Dr. John C. Garner demonstrates where the shoulder straps should rest when a child wears a backpack properly.  Photo by Greg Kennedy
Dr. John C. Garner demonstrates where the shoulder straps should rest when a child wears a backpack properly. Photo by Greg Kennedy

By Greg Kennedy, Ole Miss education major, gjkenned@go.olemiss.edu

Today’s students are carrying backpacks loaded with 10 to 20 percent of their body weight; as a result there is serious potential for physical damage to their lower backs.

Noah Franks is now a 7th grade student at Oxford Middle School. He’s struggled with overweight and bulging backpacks for years.

“In 6th grade it was really heavy because I had to go up the stairs all day long, it was not the best year I’ve had,” said Noah.

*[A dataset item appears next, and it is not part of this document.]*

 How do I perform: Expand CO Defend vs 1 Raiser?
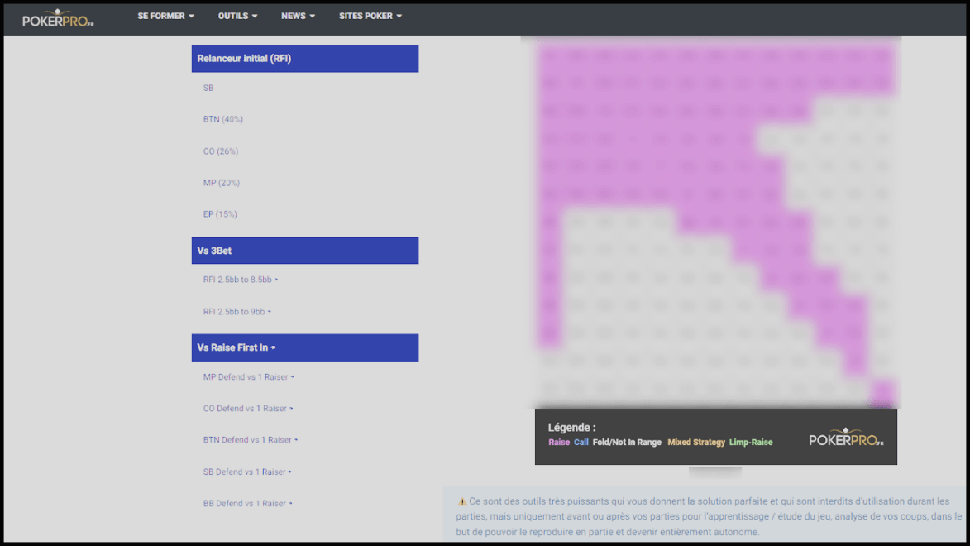[248, 409]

Eventually, Noah said the weight started to take a physical toll on his body.

“Every single day my shoulders hurt so bad, that I just literally about have to start crawling on the second flight of steps because it is so heavy.”

According to researchers, kids like Noah are putting themselves at risk for back problems as grown-ups. One study, conducted by researchers at the University of Miami, found that carrying heavy backpacks is a risk factor for musculoskeletal disorders. “A history of back pain in childhood is the strongest predictor of having back pain and musculoskeletal discomfort in adulthood,” noted the research.

And the problem is widespread. According to research published in “The Spine Journal,” 37 percent of children aged 11 to 14 say they have back pain, and most say it’s caused by their school backpacks.

Noah’s father, Chad Franks, is an eighth grade teacher in Oxford and knows that kids often carry too much in their backpacks.

“On average I hear kids talk about their backpacks weighing between 17 and 20 pounds, and when average bodyweight is between 120 and 130, you’re talking about well over 10 percent of their body weight,” said Chad.

He says he’s taken steps to protect his son’s back from such heavy loads.

“As a parent, it concerns me to the point that I have talked to his teachers, and I told them to do whatever they want for his grades or whatever, but we are going to do what we think is best in terms of the amount of material he carries on a daily basis.”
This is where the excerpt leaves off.